Slashdot Mirror

← Back to Stories (view on slashdot.org)

Security Update Fixes the Screen Effects Hole

Posted by pudge on from the mmmm-overrunning-buffers dept.

jellomizer writes "Here is is. Available from Software Update. 'Security Update 2003-07-14 addresses a potential vulnerability when a password is required upon waking from the Screen Effects feature, which could allow an unauthorized user access to the desktop of the logged in user.' Now we can use our screen savers with the warm and fuzzy secure feeling."

8 of 94 comments (clear)

  1. W h e r e . . . by dlosey · · Score: 5, Funny

    is is? I cannot seem to find "is". I feel so lost!

    Sure can tell its Monday afternoon - editors are still recovering from the weekend

    Could pudge or jellomizer please post a hyperlink? Thanks!

  2. Versions by hackwrench · · Score: 5, Interesting

    Anybody have any idea what files this updates and what version it updates those files to?

  3. Re:went witout a hitch by qengho · · Score: 5, Funny


    i just hope that one day updates won't require a restart.

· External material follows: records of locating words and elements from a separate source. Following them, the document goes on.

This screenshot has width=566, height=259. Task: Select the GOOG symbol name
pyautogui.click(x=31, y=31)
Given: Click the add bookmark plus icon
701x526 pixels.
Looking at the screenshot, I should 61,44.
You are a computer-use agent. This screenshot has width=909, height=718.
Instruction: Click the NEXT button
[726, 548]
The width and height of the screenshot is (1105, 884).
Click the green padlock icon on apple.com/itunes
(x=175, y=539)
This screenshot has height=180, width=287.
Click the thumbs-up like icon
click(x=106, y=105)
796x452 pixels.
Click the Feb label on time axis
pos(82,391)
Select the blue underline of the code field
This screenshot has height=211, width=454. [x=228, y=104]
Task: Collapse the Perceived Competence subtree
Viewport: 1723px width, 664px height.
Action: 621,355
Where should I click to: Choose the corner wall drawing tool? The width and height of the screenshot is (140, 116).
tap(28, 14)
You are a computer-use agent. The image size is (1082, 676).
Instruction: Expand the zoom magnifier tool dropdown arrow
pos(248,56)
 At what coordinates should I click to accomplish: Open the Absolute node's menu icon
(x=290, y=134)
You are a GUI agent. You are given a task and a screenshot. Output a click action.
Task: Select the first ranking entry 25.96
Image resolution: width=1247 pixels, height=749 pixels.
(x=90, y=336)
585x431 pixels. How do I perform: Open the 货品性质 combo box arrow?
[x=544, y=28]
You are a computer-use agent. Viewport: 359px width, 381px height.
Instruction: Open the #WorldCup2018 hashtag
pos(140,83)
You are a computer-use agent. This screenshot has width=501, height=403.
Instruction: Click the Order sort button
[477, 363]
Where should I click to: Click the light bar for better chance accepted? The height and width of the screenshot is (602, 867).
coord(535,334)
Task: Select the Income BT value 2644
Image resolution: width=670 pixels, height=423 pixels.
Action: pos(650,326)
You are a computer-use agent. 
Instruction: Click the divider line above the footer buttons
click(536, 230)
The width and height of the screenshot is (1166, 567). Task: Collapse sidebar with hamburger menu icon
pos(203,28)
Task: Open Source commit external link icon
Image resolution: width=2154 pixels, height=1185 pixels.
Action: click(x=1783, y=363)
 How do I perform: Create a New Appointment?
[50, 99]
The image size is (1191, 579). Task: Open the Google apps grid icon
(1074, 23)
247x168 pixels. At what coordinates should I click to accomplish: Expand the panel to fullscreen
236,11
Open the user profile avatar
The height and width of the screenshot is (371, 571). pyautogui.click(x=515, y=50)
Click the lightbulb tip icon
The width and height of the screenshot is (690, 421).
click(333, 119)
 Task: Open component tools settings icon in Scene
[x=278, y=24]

    Ain't it annoying? How the hell am I going to get my uptime past 30 days or so if I keep having to restart because of patches? Curse you, Apple, for fixing things on a regular basis!!

  4. Re:went witout a hitch by whee · · Score: 5, Informative

    This updates a system framework, which is likely in use by multiple, running, applications. The safest way to ensure everything is operating as it should is to require a restart. Had this been an update of something else, like a user-level application or daemon, then the restart would not have been required.

    You have to remember that this is an operating system for the masses and their desktops. I'm sure this update could've not required a restart, but what if something went wrong? Would your grandmother know how to make sure the current version of a shared library is loaded for her applications?

  5. Re:went witout a hitch by 47Ronin · · Score: 5, Informative

    Noone's forcing you to restart. I just opened up the Mac's Terminal.app and:

    % sudo softwareupdate SecurityUpd2003-07-14-1.0

    [wait for install to finish]

    Installing "Security Update 2003-07-14"... 98% 98% 99% 99% 99% 99% done.

    You have installed one or more updates that requires that you restart your
    computer. Please restart immediately. ...After that I just closed the Terminal. I keep on working and at the end of the day, if I feel like restarting I will. I will also upgrade my OSX webserver this way, and probably never restart it until a real major upgrade occurs.

    --
    Those who laugh at you for you having a Mac.. are the people who constantly call you to fix their PC.
  6. Re:went witout a hitch by Acrimonious+Coward · · Score: 5, Informative

    For and update to an application library (Cocoa in this case), you don't really need to restart, you just need to quit all Cococa apps, this includes the Login Window. To accomplish this, do the following:

    1. download and install the patch. 2. log out, if you can. 3. type ">console" or maybe even ">exit" in the user name field of the login window. 4. once in the console, I believe a ctl-D will restart the login window.

  7. Here's a reason this IS important by jnetsurfer · · Score: 5, Interesting

    I know that you can gain access to my machine by rebooting and changing the root password. I know that you can get around the open-firmware protection. I know that a screen saver doesn't protect my hard drive from someone opening my machine and taking it... but I am still very thankful for this update. Why? Because I encrypt my entire home directory. (Via the method I mentioned here a while ago). So, the "lock screen" option is very important to me -- If you reboot my machine, my home directory is once again encrypted. So the Screen Saver password does have it's place.

  8. For those preferring to not use SU by blb · · Score: 5, Informative

    Apple's page for the update, if you prefer to download manually.